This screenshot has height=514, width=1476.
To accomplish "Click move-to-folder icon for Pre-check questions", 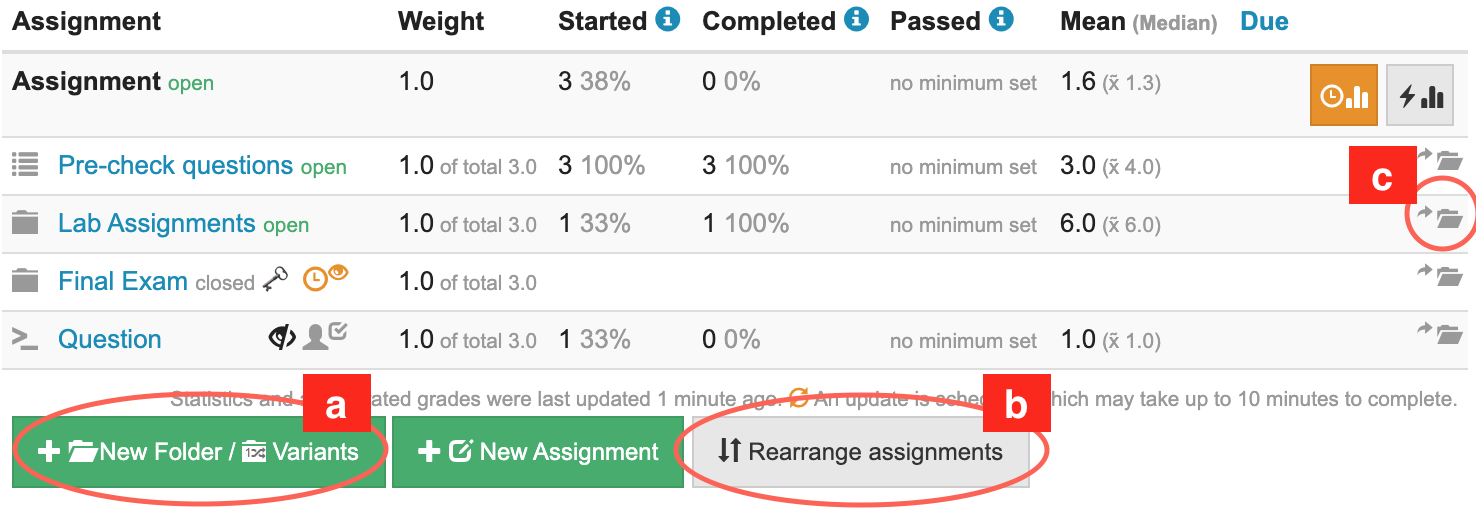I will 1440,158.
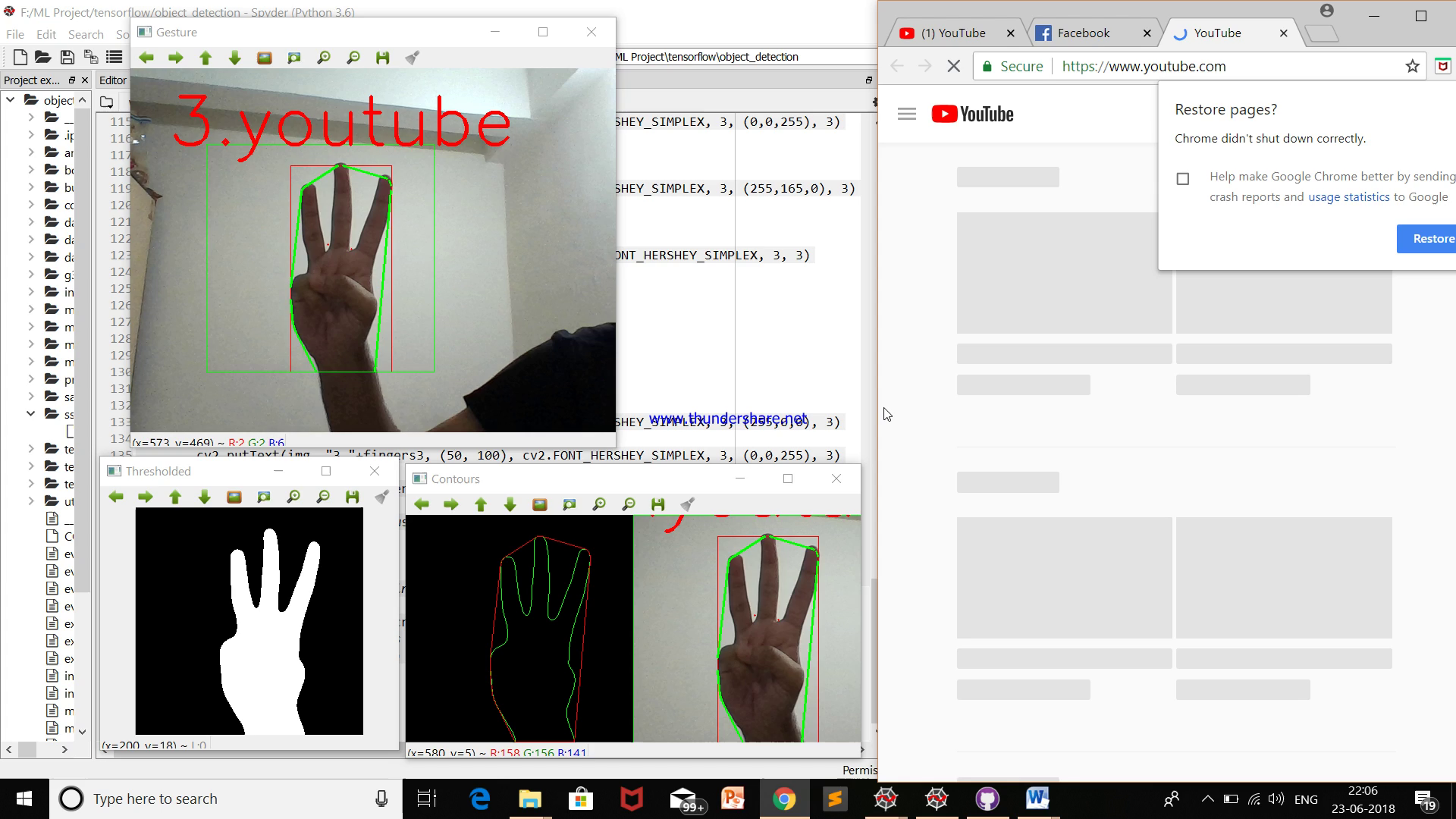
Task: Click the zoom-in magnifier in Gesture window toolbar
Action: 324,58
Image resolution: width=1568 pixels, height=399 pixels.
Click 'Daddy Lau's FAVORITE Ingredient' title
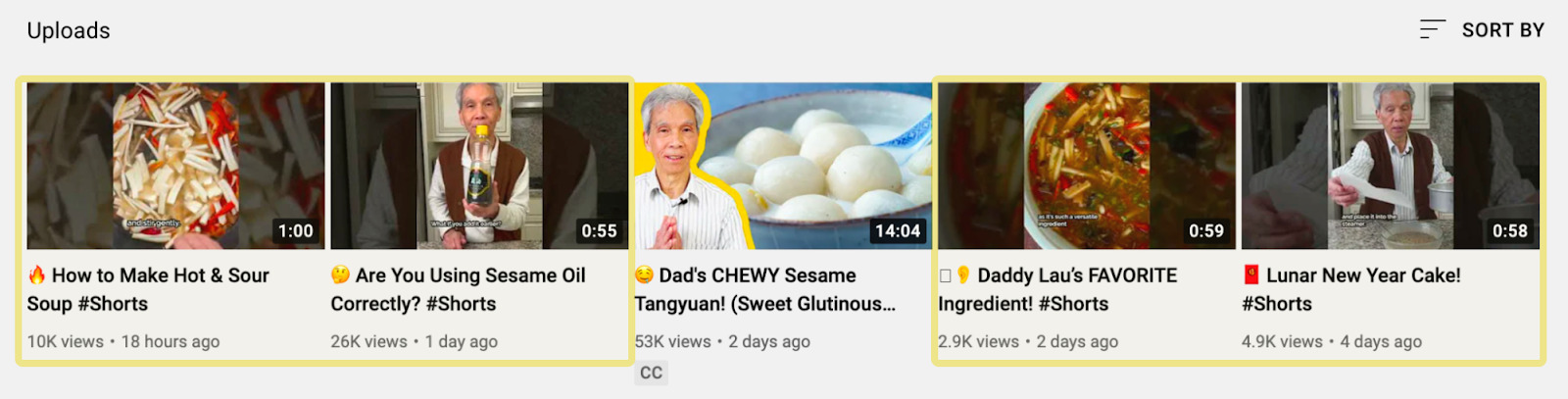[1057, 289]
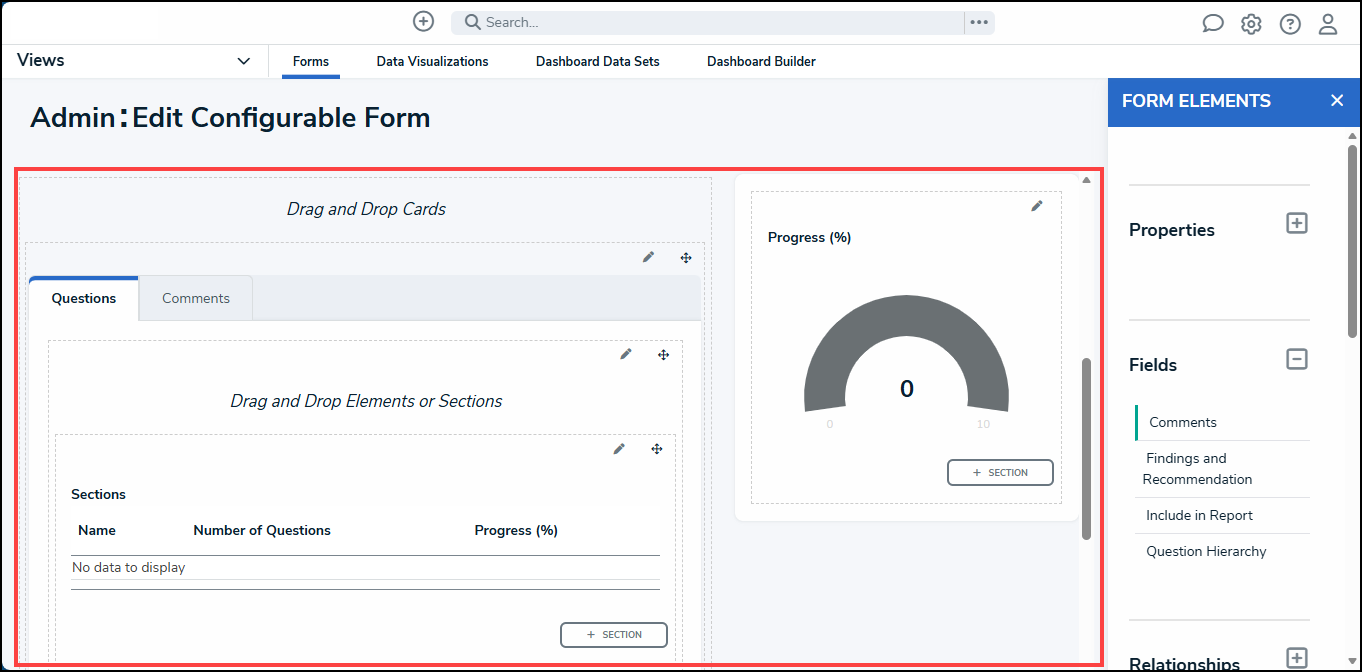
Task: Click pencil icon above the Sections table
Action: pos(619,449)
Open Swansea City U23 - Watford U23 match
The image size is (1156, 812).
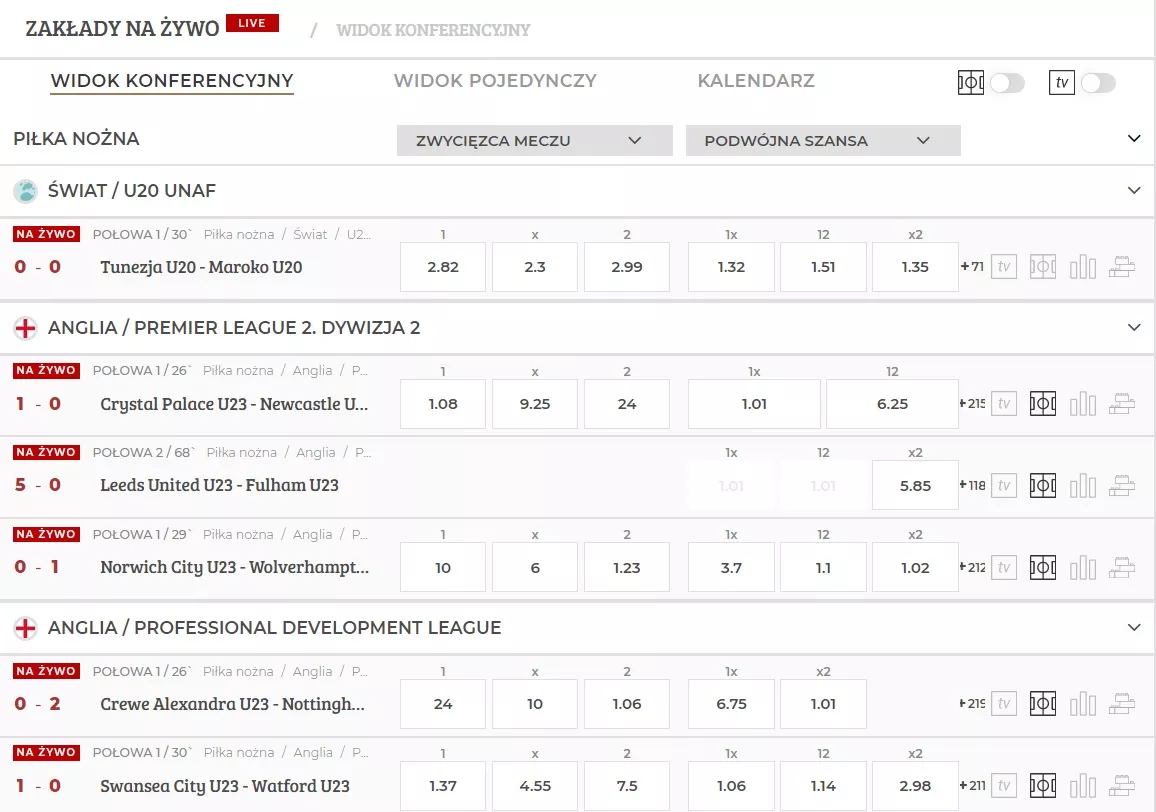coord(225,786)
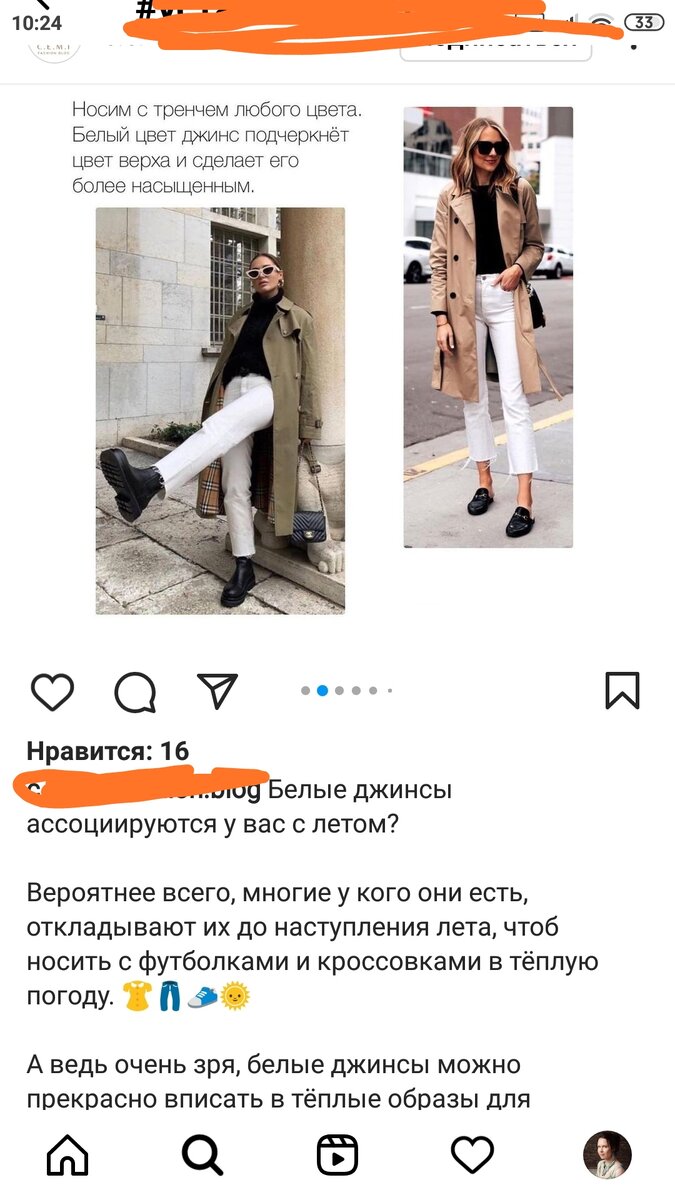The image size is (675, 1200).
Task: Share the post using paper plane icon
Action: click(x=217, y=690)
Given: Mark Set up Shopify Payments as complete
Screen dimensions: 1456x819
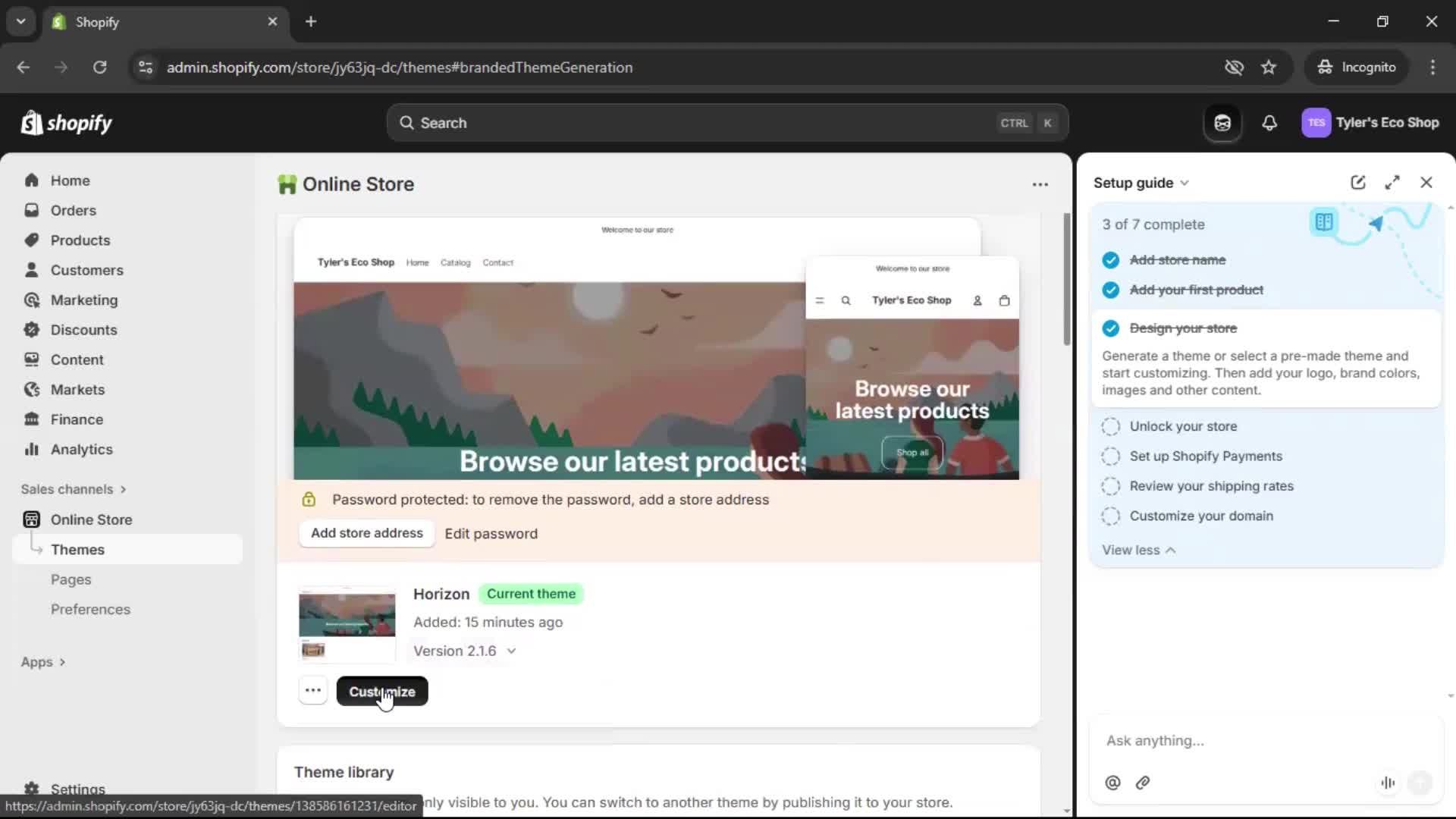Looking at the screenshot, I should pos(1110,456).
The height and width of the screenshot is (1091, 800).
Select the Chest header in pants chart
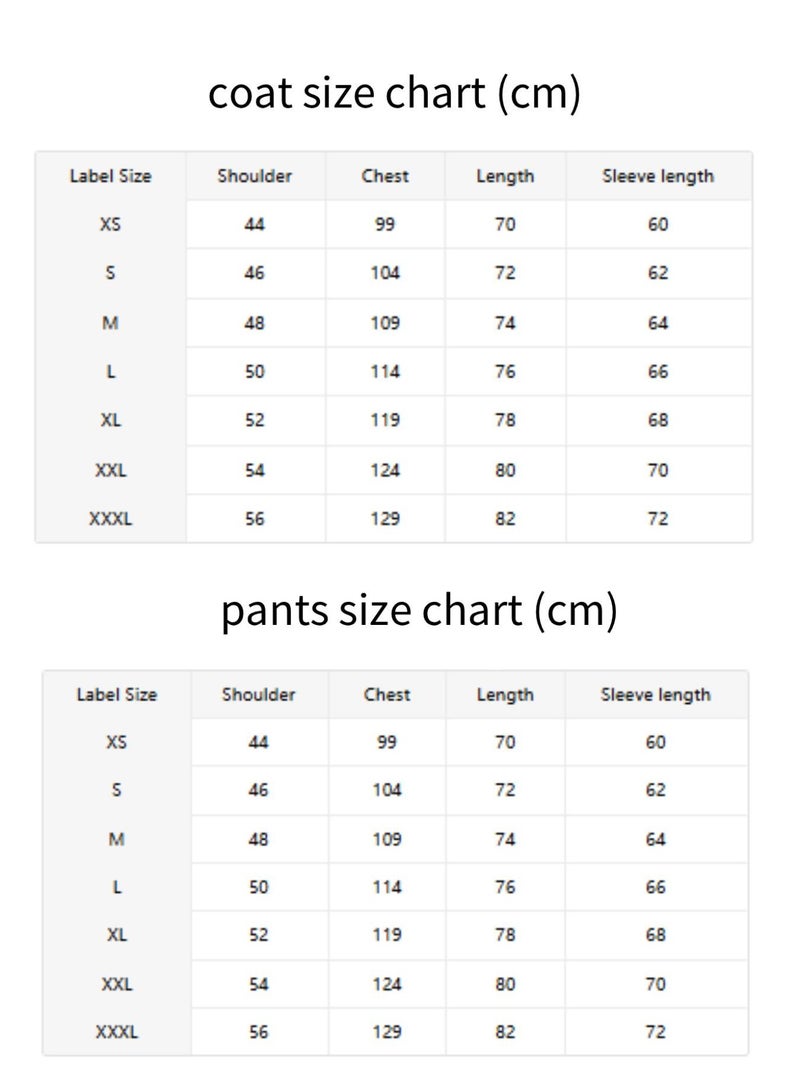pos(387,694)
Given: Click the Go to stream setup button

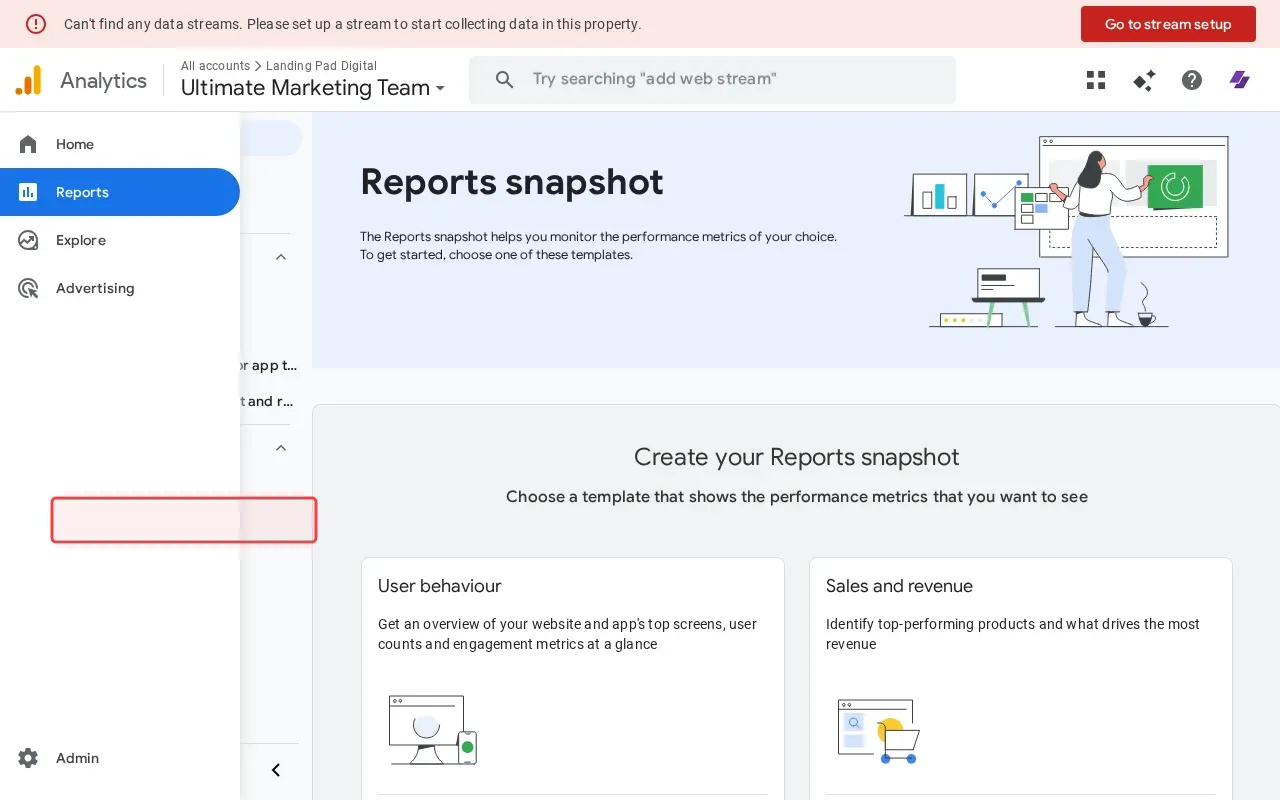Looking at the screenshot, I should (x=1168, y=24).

> Work to be completed
How many lines of the material above contain the string "width"? Reply with the number alone.

> Written answer
3